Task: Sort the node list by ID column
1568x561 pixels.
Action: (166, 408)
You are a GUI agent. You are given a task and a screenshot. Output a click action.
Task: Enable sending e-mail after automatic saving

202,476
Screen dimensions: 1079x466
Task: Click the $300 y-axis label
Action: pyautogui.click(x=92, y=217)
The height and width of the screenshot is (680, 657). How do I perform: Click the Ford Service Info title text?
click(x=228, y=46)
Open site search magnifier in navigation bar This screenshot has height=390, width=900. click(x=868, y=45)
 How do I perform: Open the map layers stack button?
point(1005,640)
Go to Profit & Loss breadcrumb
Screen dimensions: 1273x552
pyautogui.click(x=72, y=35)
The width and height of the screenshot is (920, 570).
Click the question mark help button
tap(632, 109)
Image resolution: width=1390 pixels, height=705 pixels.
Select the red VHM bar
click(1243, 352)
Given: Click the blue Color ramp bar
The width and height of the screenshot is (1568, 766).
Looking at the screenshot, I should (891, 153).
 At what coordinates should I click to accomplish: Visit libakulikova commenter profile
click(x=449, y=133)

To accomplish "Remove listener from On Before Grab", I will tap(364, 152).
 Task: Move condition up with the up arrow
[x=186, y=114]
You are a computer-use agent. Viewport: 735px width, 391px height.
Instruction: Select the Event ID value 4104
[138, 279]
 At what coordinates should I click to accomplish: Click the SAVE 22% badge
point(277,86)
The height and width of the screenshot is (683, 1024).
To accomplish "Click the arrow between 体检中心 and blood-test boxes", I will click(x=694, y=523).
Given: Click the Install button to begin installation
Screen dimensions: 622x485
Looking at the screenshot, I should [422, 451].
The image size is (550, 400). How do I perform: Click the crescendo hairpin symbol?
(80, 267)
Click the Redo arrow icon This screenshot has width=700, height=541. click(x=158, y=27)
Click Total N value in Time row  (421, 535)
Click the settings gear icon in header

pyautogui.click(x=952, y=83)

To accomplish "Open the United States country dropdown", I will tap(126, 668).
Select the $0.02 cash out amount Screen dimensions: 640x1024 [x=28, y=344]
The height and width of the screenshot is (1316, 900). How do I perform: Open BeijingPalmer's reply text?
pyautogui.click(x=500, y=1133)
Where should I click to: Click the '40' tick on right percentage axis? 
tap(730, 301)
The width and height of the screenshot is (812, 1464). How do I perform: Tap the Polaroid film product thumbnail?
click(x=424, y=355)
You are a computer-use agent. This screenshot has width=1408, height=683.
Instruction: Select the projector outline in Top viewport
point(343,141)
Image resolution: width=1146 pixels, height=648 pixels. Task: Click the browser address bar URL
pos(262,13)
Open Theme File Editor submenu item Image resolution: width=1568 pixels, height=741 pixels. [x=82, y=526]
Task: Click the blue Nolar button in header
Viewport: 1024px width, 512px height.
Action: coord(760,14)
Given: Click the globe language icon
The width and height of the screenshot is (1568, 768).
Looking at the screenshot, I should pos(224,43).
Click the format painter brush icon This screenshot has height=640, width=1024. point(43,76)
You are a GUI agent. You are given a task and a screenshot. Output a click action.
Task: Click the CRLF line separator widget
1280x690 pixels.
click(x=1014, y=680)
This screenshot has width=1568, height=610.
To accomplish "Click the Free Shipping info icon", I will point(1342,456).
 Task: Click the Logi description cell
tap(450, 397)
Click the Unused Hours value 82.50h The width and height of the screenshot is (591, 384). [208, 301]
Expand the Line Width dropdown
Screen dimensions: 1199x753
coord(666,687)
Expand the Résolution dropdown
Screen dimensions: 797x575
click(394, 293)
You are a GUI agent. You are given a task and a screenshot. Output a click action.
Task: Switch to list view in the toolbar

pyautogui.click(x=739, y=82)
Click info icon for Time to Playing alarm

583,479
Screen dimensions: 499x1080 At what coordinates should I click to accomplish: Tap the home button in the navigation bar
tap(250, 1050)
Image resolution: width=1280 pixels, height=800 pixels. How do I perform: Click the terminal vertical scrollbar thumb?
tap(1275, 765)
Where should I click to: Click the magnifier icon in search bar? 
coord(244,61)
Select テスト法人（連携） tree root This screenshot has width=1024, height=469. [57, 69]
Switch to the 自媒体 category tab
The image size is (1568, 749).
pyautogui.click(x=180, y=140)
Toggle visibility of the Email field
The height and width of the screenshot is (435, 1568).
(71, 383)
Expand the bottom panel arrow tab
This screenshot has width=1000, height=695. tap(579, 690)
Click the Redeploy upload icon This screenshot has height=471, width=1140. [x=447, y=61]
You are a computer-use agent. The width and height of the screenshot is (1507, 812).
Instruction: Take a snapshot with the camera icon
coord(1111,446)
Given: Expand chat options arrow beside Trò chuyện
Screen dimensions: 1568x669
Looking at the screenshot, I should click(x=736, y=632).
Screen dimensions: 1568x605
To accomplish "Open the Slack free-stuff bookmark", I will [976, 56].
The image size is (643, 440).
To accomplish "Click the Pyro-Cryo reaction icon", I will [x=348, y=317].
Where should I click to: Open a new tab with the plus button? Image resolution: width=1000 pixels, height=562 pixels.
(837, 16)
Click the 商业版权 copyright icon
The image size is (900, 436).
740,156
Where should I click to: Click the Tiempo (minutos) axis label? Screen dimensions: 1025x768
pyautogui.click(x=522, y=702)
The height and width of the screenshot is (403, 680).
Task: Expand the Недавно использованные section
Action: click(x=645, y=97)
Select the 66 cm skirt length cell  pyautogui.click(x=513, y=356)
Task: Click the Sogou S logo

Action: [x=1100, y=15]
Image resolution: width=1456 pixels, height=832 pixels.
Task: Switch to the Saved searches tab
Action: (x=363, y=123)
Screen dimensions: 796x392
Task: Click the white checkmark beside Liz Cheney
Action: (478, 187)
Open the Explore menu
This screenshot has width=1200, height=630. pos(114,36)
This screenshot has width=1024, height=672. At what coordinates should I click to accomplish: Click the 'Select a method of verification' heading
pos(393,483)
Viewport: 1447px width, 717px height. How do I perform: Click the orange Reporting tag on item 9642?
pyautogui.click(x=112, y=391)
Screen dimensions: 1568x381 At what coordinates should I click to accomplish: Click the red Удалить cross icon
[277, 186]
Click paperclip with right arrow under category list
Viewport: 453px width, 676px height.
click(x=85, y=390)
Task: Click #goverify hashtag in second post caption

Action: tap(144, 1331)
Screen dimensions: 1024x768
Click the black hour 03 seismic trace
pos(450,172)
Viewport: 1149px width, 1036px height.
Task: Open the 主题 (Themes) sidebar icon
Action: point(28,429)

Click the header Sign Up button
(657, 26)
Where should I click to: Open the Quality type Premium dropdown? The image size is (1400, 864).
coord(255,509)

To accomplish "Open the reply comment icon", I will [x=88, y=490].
-=-=-=-=-
Looking at the records above, return exactly the lines from the line with "Image resolution: width=1146" to the line with "Given: Click the globe language icon", both ends included.

Image resolution: width=1146 pixels, height=648 pixels. Task: Click the browser address bar URL
pos(262,13)
Open Theme File Editor submenu item Image resolution: width=1568 pixels, height=741 pixels. [x=82, y=526]
Task: Click the blue Nolar button in header
Viewport: 1024px width, 512px height.
Action: coord(760,14)
Given: Click the globe language icon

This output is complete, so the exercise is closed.